Questa gerarchia dei rifiuti è quella descritta nell’ultima Direttiva emanata e vigente ovvero la 2008/98/CE del 19/11/2008, che ha non solo sostituito la precedente direttiva 2006/12/CE del 05/04/2006 (subentrata a sua volta all’originaria Direttiva 75/442), ma ha anche inglobato, per ragioni di semplificazioni e migliore coordinamento normativo, le disposizioni sui rifiuti pericolosi della direttiva 91/689 del 12/12/1991 e le disposizioni sull’eliminazione degli olii usati della Direttiva 75/439 del 16/06/1975.

2.2

Breve storia della normativa ambientale italiana

Per molti anni la produzione normativa italiana in materia ambientale è rimasta pressoché nulla ed anche quando è stata attivata, sotto la spinta dei condizionamenti comunitari e del diffondersi della cultura dell’emergenza di porre un freno ai danni all’ambiente, è mancata una politica nazionale organica e coerente. Si dovrà attendere il 1976 per il varo della normativa sull’inquinamento idrico, la c.d. Legge Merli, che per quanto sottoposta negli anni a numerosi ritocchi, modifiche, integrazioni, abrogazioni parziali, ha avuto il merito di colmare una grave lacuna. Negli anni ’80 la produzione legislativa ha avuto un forte incremento. Risalgono, infatti, a questo periodo il D.p.r. 915/1982 che detta una prima disciplina in materia di rifiuti solidi urbani, poi abrogata dal D. Lgs. 22/1997.

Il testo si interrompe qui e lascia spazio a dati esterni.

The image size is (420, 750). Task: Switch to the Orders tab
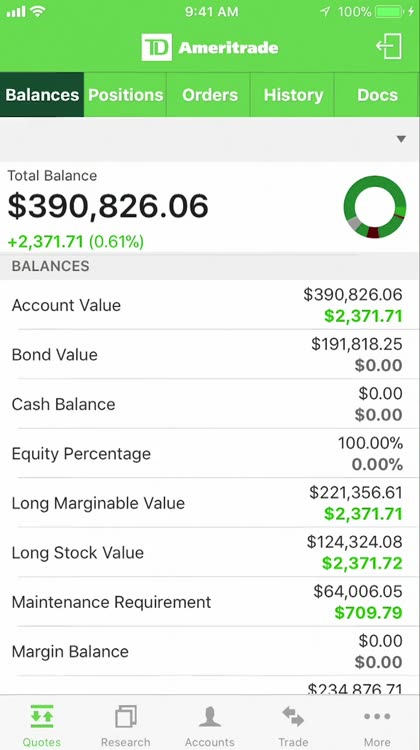click(x=210, y=95)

Gli anni ’90 risentono fortemente dei condizionamenti comunitarie della cultura dell’emergenza ambientale che si afferma a seguito del verificarsi di numerosi “incidenti ecologici”, in particolare la L. 61/1994 che ha istituito l’ANPA (Associazione nazionale protezione ambiente), il D. Lgs. 22/1997 (cosiddetto Decreto Ronchi), modificato dal D.P.R. 120/2003, recante una disciplina innovativa della gestione dei rifiuti.

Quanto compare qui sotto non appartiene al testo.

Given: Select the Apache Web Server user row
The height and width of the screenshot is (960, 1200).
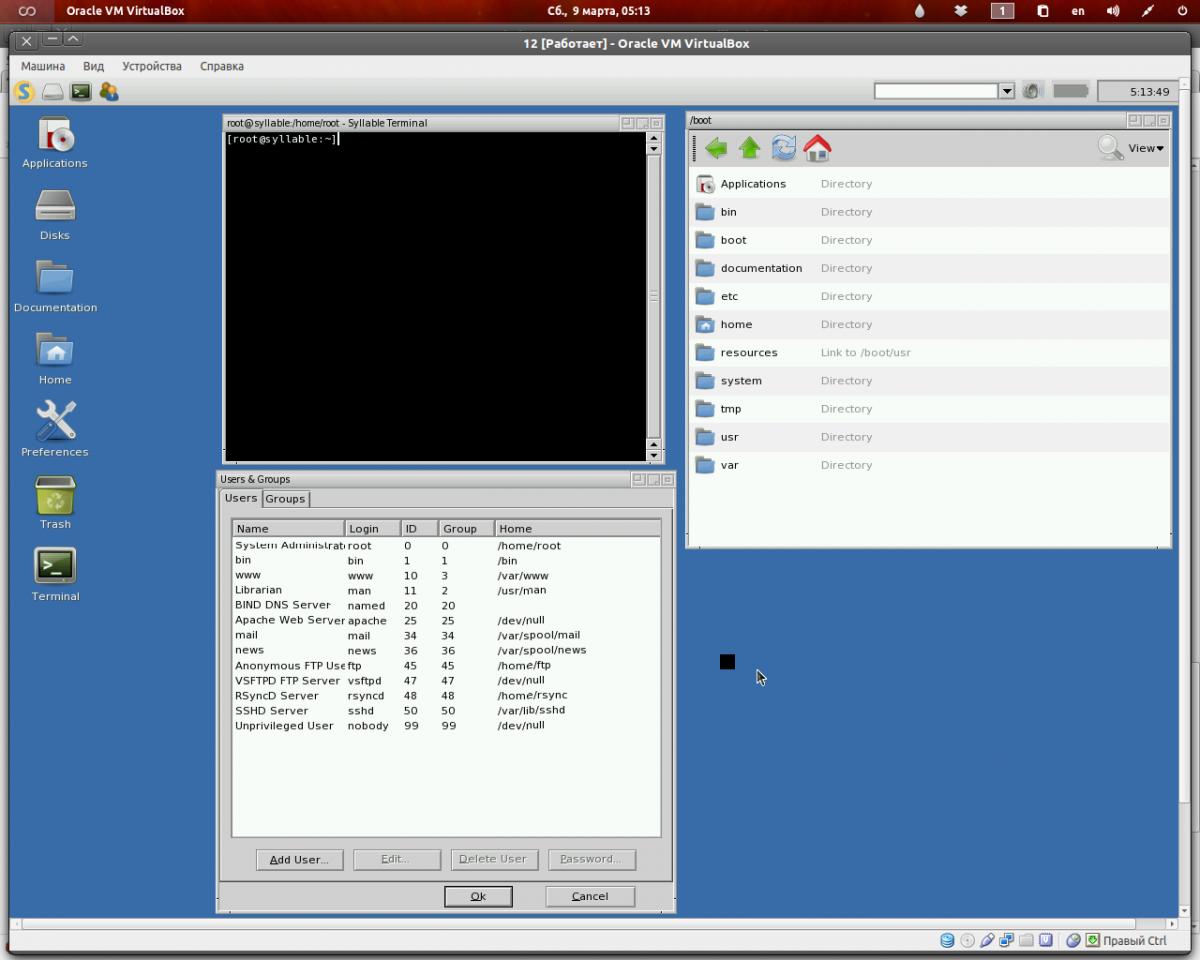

Con la Legge 308 del 15/12/2004 è stata conferita delega al Governo per riordinare, coordinare e integrare la legislazione in materia ambientale e in particolare sulla gestione dei rifiuti, sulla bonifica dei siti inquinati e sulla procedure per la valutazione di impatto ambientale, per la valutazione ambientale strategica e per l’autorizzazione ambientale integrata.

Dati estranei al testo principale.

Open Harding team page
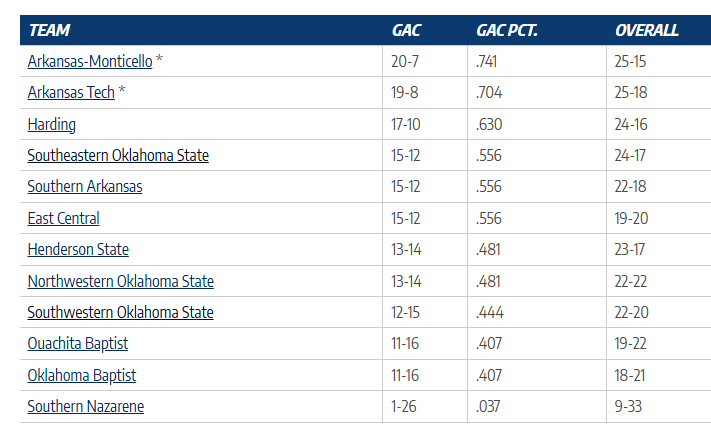pos(51,124)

A norma dell’art. 1, la Legge 308/2004 aveva anche disposto che tali decreti, nel termine di due anni dalla loro entrata in vigore, definissero i criteri direttivi da seguire al fini di adottare i necessari provvedimenti per la modifica e l’integrazione dei regolamenti di attuazione ed esecuzione e dei decreti ministeriali per la definizione delle norme tecniche. Essi avrebbero dovuto indicare esplicitamente le norme da abrogare a seguito della loro entrata in vigore e avrebbero potuto anche subire interventi integrativi o correttivi che il Governo avesse ritenuto opportuno emanare sulla base di una relazione motivata presentata alle Camere dal Ministro dell’ambiente e della tutela del territorio.